外交・安保カレンダー(9月26日-10月2日)

[ 2011年外交・安保カレンダー ]


 あまり報じられてはいないが、今週の最大関心事は、現在米国とターリバーンがパキスタンの仲介で行っていると噂される秘密交渉の行方だ。本当の黒幕はアフガニスタン国内のイスラム過激派を長年支持してきたパキスタン・サウジ・UAEのはずだが、彼らは決して表に出てこない。毎度のことながら、実に困ったことである。
 先週のラバニ元大統領暗殺事件は、ターリバーン(またはその配下のハッカーニ・ネットワーク)が現在もアフガニスタンでの政治的意思決定を、話し合いではなく、自爆テロによる敵対者暗殺を通じて行う決意であることを明確に示すものだ。
 それにしても米国はターリバーンから一体何を求めるのだろう。振り返ってみれば、1990年以降に米国がアフガニスタンを事実上見捨てた挙句、2001年以降もアフガニスタンの将来像を決めかねていることが混乱の最大の原因ではないのか。
 ターリバーンには本当に内部対立があるのか?米国の関心は米軍のアフガニスタン撤退だけなのか。ターリバーンのオマルとパキスタンのISIは譲歩する用意があるのか。恐らく詳細はほとんど報じられないと思うが、本件は要注意事項である。

__データセットの内容__.

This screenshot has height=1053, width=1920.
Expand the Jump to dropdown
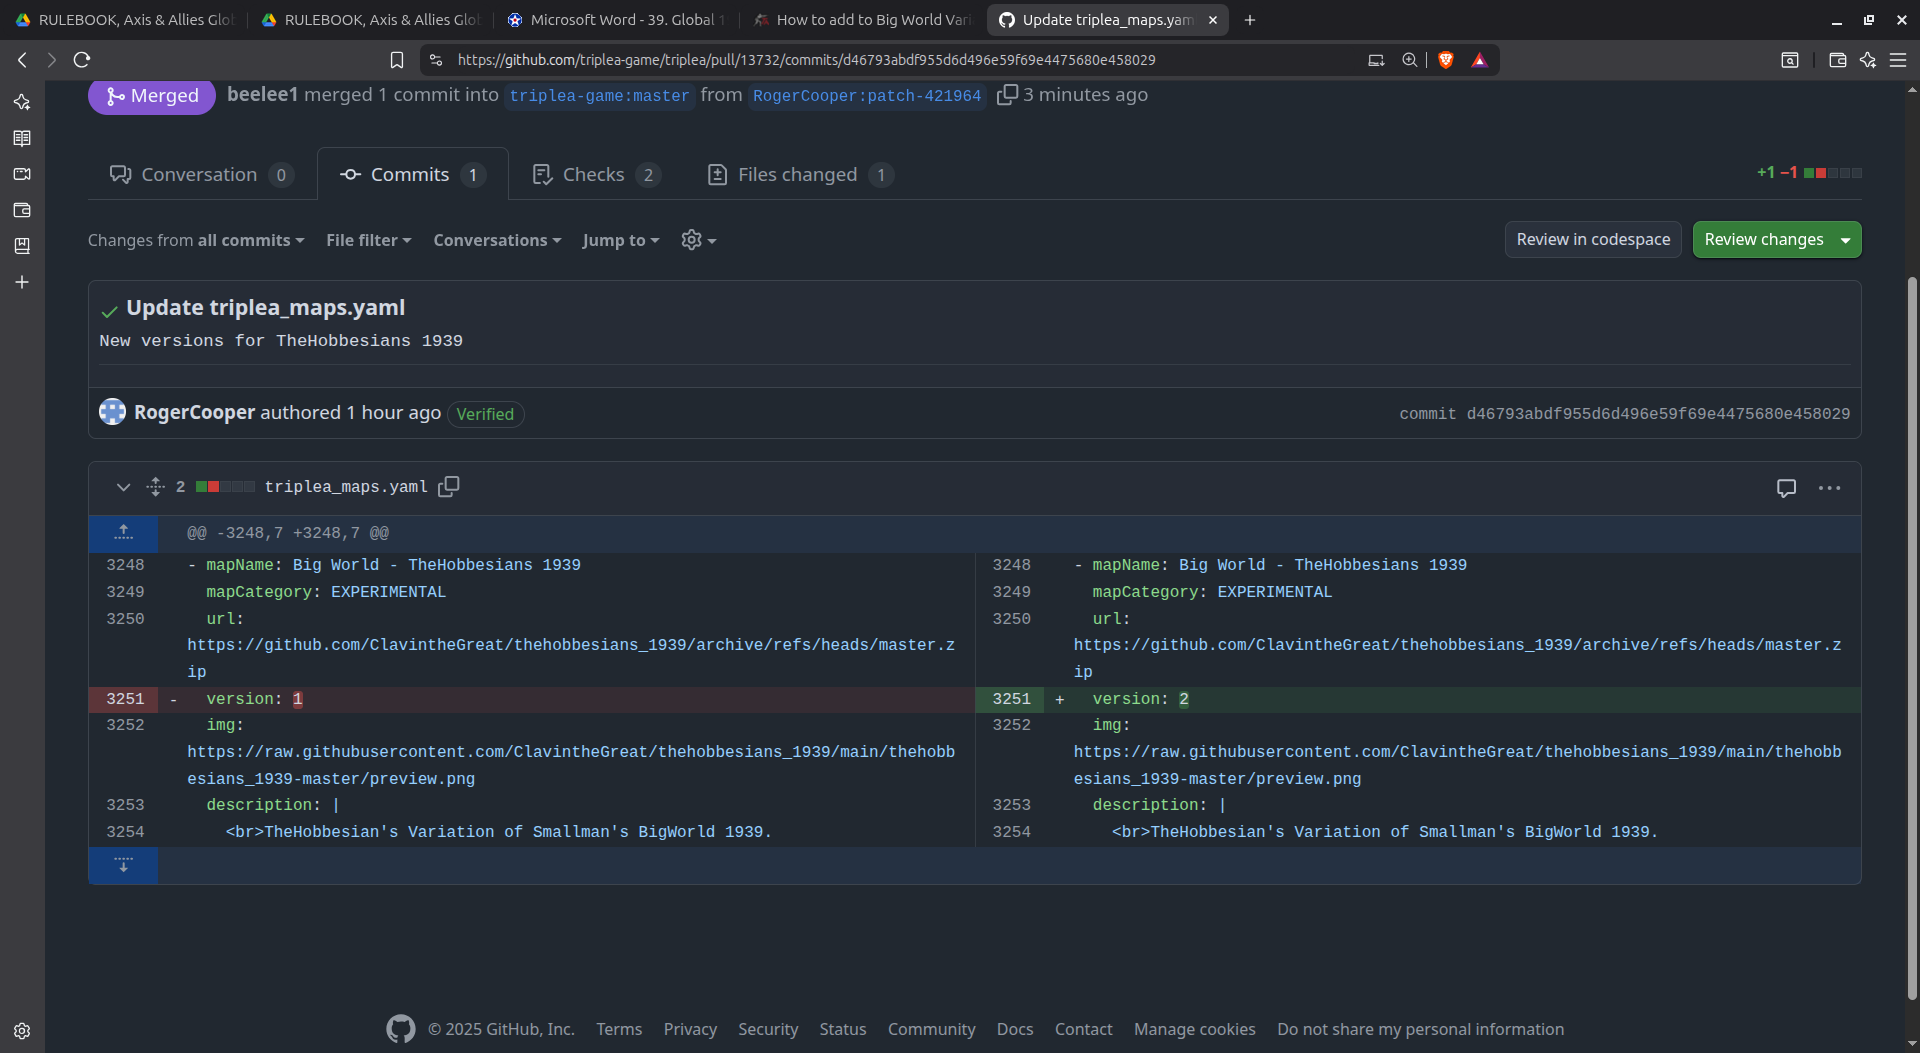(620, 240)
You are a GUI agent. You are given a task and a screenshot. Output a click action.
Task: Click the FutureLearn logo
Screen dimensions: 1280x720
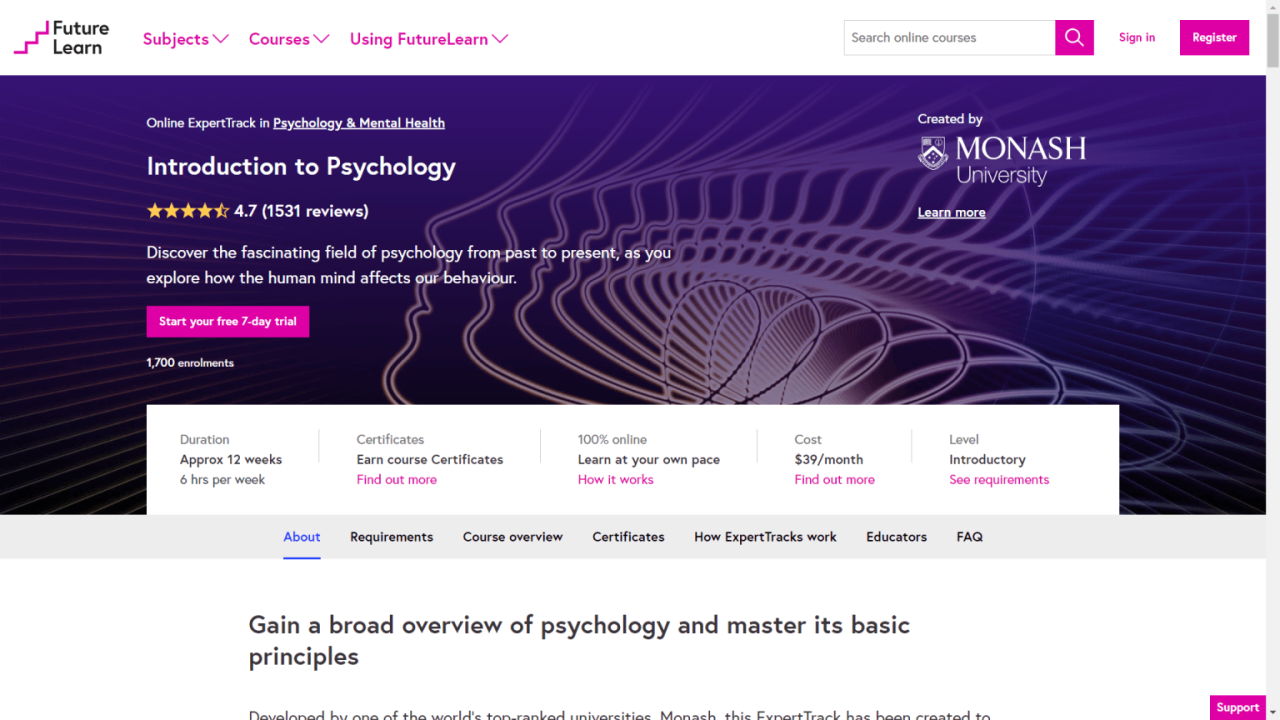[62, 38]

...

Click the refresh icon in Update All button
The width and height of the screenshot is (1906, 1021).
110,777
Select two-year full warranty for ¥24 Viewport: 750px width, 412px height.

...

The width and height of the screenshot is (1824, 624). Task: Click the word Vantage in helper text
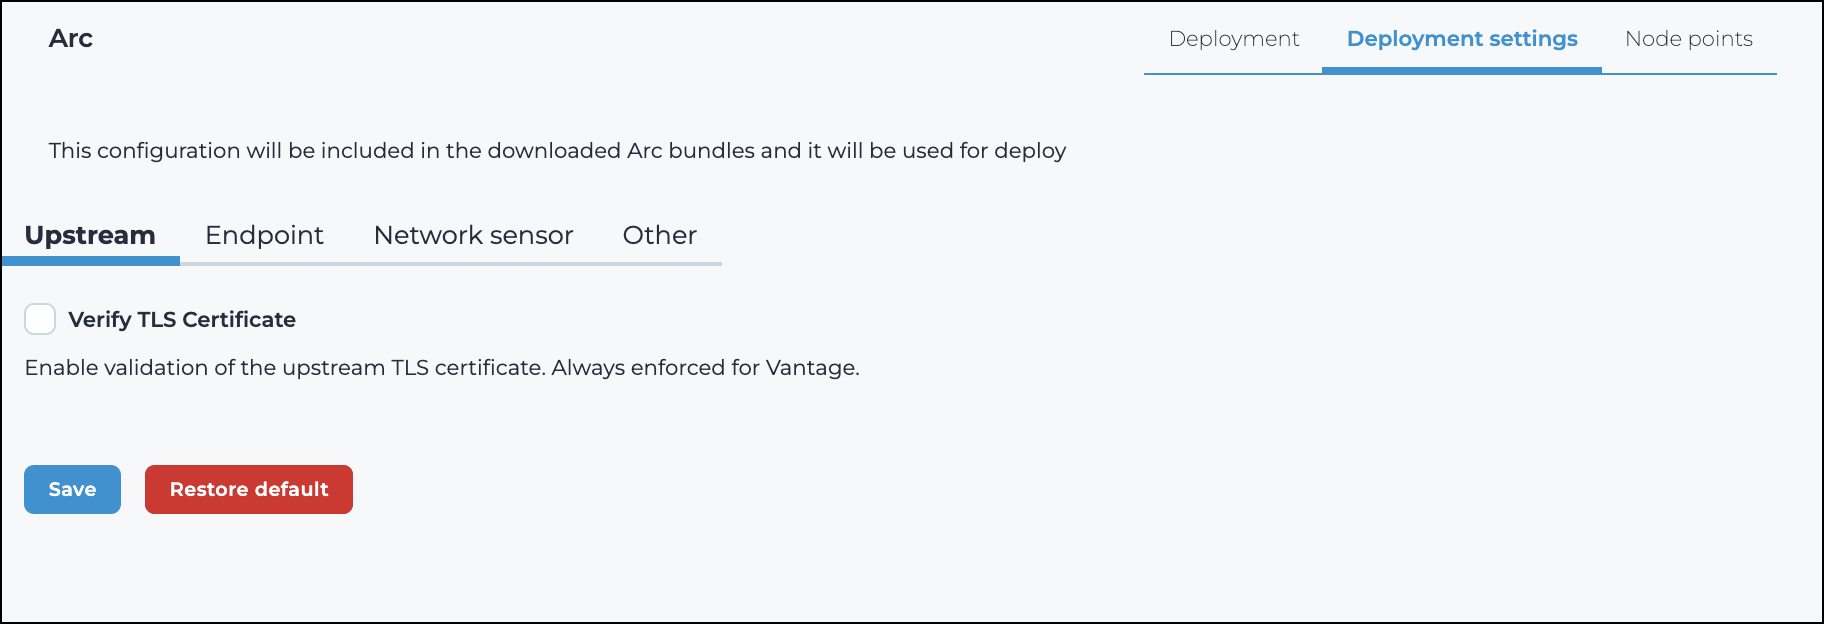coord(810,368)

__短い課題__.
米国とターリバーンの秘密交渉を論じた文章の続きを、最後の文の後から書いてください。

__回答__.
 もう一つの焦点はパレスチナ独立国家の国連加盟問題だ。こんなパレスチナ側のパーフォーマンスで第三次インティファーダは起きるのか。これで西岸が再び混乱しても、パレスチナ人に対し以前のような同情は集まるのだろうか。疑問は尽きない。
 いずれにせよ、現在この問題米国や国連での最大関心事だ。アッバース演説後、壇上に上る野田首相を横目に多くの聴衆が演説会場を去っていったのも、ある程度は仕方がない。少なくとも野田首相の責任ではないだろう。


26日 アゼルバイジャンとトルコ、天然ガス輸送に関する合意
 アゼルバイジャンがトルコ経由で年間100億立米の天然ガスを欧州に供給することで合意が成立する見込みという。ロシアはこれにどう対応するのか。それにしてもトルコの最近の動きは大したものである。


26日 EU外相理事会(ベルギー・ブリュッセル)
26日  IAEA理事会(ウィーン)
26日 民主党、政調懇談会、党税調総会
26-27日 戴秉国国務委員、仏英を訪問
26-27日 ロシアNATO代表、イラン訪問
 イランの核疑惑問題も遅々として進んでいない。ロシアの動きも気になるところだが、イランはロシアを巧みに利用し、ロシアも利用されているフリをし続けている、というところか。


26-27日 中印戦略経済対話
26-30日 北朝鮮首相、訪中
26-30日 ベトナム大統領、シンガポール・マレーシア訪問
26-30日 南スーダン大統領、訪米、国連総会出席
26-29日 日本、衆参予算委員会
26-29日 欧州議会本会議(フランス・ストラスブール)
27日 ドイツ首相、ギリシャ訪問
 ドイツがギリシャ問題を如何に解決するのか、気になるところだ。

28-29日 日韓経済人会議(ソウル)
28-30日 イスラエルの新年祭「ローシュ・ハシャナー」
29日 ASEAN外相と国連事務総長の会合(ニューヨーク)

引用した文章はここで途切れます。